SSX players should soon get to grips with the controls although the changes that have been made are understandable and for the better. Pores from thousands of thumbs around the world will breathe a collective sigh of relief to learn that rotation tricks (spins and flips) have moved away from the D-pad and onto the right analogue stick – they function just the same as before and work more smoothly. Boost has moved from the face buttons (it was the square button on the PS2 controller) to the right trigger on the Xbox 360 / R2 on Playstation 3. Again, this makes sense and is more instinctive and accessible. Grabs are on the shoulder buttons of the 360 or L1 / L2 buttons on PS3 while Uber tricks are a combination of these buttons. The only real question mark over the controls at this point is whether the game might be too accommodating. In their attempt to “eliminate frustration” the controls might be too forgiving when landing tricks but there is plenty of time to balance this before the game’s release. There will be a rewind feature that can give players another attempt at a trick line but this is still being tweaked to balance what the penalty should be for using it.

The multiplayer component is already looking strong with modes that enable you to take on the world as well as your friends. You can compete in Global Events where you will have a scheduled window of time to set a score or time in a Race, Trick or Survive event and you will either have only one chance, or you will be able to have as many attempts as you like. However, if you want to challenge your friends more directly you can create a Custom Global Event. SSX doesn’t have lobbies in the traditional sense and everything is organised through RiderNet which is an inbuilt social hub combined with an Autolog type feature. Once you set the rules and options RiderNet will go away and invite your friends for you. However, there is another way to compete online - players can earn money by beating the ghost of their friends, or if unsuccessful, their friend’s ghost can earn them money without the player even being online.

The soundtracks from previous games have been a showcase for new and established talent from the music industry and the new version has another varied mix of thumping tunes that I’m obviously not young enough to fully appreciate but also some metal which I can. It includes some tracks produced specifically for the game and even the SSX Tricky theme ‘It’s Tricky’ by Run-DMC has had the remix treatment. If you want to use your own custom soundtrack EA’s Harmony technology will not only incorporate it into the game matching the beats per minute to your playing style but it will also mix it adding appropriate effects depending on whether you are grinding a rail or catching some big air.

From a visual standpoint it is already looking very impressive given the huge environments the game has to offer. EA Canada have struck a good balance of creating realistic inspired environments while managing to create the over the top SSX themed worlds that look awesome to play but not too far away from reality. Fans of Tricky and SSX 3 will perhaps long for a different visual style, reflecting their neon lit memories and the warm and colourful glow of mountains long since conquered. They can still enjoy the glowing orange arrows that help guide the player to new jumps and there is a tastefully restrained augmented reality feature that sometimes reminds the player of the altitude they are at. But given how much content is in this new version of SSX and how varied it looks it is likely most fans will be pleased with the result.
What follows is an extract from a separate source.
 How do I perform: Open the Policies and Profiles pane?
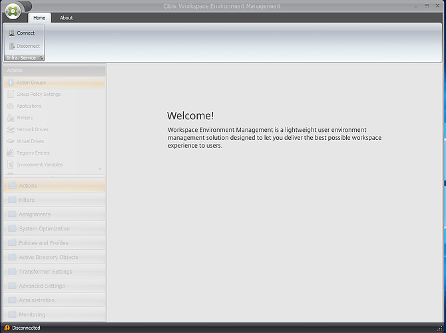point(53,243)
There is obviously a lot more that can be said about the new SSX and the series as a whole such as the planned demo before the game’s release, pre-order bonuses like Eddie Wachowski, the PS3 exclusive of Japan’s Mount Fuji, the online virtual comics detailing what the characters have been up to over the years or the possible SSX HD Collection. The team at EA Canada (some of whom have worked on Tricky and SSX 3) obviously have great reverence for the series and its characters. Their ambitious plans and contagious enthusiasm leave little doubt that SSX is in safe hands.